Se mais do que uma pessoa publica, combinem quem revê tudo o que envolva um colaborador identificado antes de ir para o ar. Nos planos Team e Enterprise, um passo de aprovação impõe isso; num plano individual, uma thread no Slack faz o mesmo trabalho. A nossa análise de estruturas e papéis de equipas de redes sociais ajuda a decidir quem é dono do slot à medida que cresces para além do "o marketeer é que faz".
Envolve a Equipa Sem Construir um Programa
O conteúdo de employer brand trabalha mais quando as pessoas que aparecem nele o partilham. Um destaque repartilhado pelo próprio chega a uma rede que a tua página de empresa não consegue tocar — isso é employee advocacy na sua forma mais simples e, com este tamanho, não precisa de plataforma, nem de leaderboard, nem de documento de política.
O que precisa mesmo: marcar as pessoas para o post aparecer no perfil delas, avisá-las no dia anterior à publicação e agradecer-lhes depois. Para formalizar mais tarde, os nossos guias sobre como gerir um programa de employee advocacy e employee advocacy especificamente no LinkedIn cobrem kits de conteúdo e cadência.
Um aviso: nunca transformes a participação numa expectativa de desempenho. No momento em que partilhar passa a ser algo pelo qual as pessoas são avaliadas, o conteúdo começa a ler-se assim — e os candidatos percebem.

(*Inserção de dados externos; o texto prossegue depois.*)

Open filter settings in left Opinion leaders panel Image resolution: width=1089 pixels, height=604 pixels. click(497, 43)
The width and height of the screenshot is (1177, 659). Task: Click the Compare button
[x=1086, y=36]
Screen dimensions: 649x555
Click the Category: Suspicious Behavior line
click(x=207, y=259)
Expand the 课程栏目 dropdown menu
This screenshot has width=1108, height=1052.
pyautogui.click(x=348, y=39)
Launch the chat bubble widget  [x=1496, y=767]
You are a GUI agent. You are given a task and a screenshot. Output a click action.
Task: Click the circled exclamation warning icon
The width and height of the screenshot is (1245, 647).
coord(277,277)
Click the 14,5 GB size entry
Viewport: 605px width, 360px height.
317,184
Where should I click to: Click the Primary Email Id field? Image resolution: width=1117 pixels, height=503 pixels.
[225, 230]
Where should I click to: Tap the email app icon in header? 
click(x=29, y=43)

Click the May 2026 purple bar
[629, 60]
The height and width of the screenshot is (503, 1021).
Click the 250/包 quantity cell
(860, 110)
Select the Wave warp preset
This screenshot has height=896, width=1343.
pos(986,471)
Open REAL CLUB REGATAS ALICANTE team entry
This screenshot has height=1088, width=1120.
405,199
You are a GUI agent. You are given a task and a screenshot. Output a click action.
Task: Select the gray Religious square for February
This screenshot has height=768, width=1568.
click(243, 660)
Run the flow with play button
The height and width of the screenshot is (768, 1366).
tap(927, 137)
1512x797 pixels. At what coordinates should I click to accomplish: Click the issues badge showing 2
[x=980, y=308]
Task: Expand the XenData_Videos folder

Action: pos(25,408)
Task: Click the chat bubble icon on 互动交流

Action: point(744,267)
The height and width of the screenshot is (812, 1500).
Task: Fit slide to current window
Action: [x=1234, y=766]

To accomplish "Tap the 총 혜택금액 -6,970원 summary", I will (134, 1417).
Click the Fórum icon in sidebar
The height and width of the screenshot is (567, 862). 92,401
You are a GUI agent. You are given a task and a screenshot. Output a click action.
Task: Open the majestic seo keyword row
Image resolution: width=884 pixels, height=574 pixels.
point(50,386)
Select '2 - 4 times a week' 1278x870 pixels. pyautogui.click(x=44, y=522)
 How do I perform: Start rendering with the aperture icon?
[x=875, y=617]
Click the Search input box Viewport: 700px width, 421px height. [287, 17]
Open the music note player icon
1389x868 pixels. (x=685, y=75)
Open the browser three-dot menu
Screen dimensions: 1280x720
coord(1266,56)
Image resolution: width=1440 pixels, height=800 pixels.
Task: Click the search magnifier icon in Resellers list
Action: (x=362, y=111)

Medir Quando a Contratação é Irregular
A atribuição aqui é genuinamente difícil, e fingir o contrário leva a más decisões. Não vais conseguir uma linha limpa de "post" a "contratação". O que vale a pena acompanhar:
- Uma pergunta de uma linha em cada candidatura: "como é que ouviste falar de nós?" Rudimentar, gratuita e o sinal mais útil que vais obter.
- Candidaturas inbound para vagas que não anunciaste. Pessoas a perguntar se estás a contratar é o sinal mais forte de que o conteúdo está a resultar.
- Analíticas de post especificamente no slot de employer brand. Etiqueta esses posts para os poderes comparar com o teu conteúdo de produto em vez de fazer a média de tudo junto.
- Guardados e partilhas acima de likes. Um destaque guardado significa muitas vezes que alguém está a considerar-te para mais tarde.
Sê honesto também sobre as lacunas: a SocialKit dá-te publicação e analíticas de post, não uma caixa de entrada unificada, moderação de comentários ou social listening. A DM de um candidato que chega às 21h, o comentário a perguntar pelo salário, a thread num site de avaliações — isso fica manual, nas apps nativas. Com este tamanho, isso normalmente não é problema, desde que alguém tenha concordado explicitamente em verificar.
Começa Por Aqui
Uma sequência de quatro semanas que te leva do nada a um slot a funcionar:
- Semana 1 — Escreve a resposta de uma linha sobre por que razão uma pessoa forte se juntaria. Envia à equipa a nota de consentimento. Escolhe a tua rede principal.
- Semana 2 — Faz três DMs de destaque. Publica o primeiro. Tira screenshot a dois trabalhos em curso.
- Semana 3 — Dá o teu telemóvel a alguém para um dia na vida. Publica o segundo destaque. Escreve variantes de legenda para as duas redes de uma assentada.
- Semana 4 — Publica o dia na vida. Marca a sessão mensal recorrente de 90 minutos em lote. Acrescenta o campo "como é que ouviste falar de nós?" ao teu formulário de candidatura.
Depois disso é manutenção: um slot, cinco formatos em rotação, um lote mensal e um olhar trimestral sobre aquilo com que as pessoas se envolveram de facto. Isso é uma employer brand a funcionar com 5-50 pessoas — sem programa, sem produtor, sem workshop.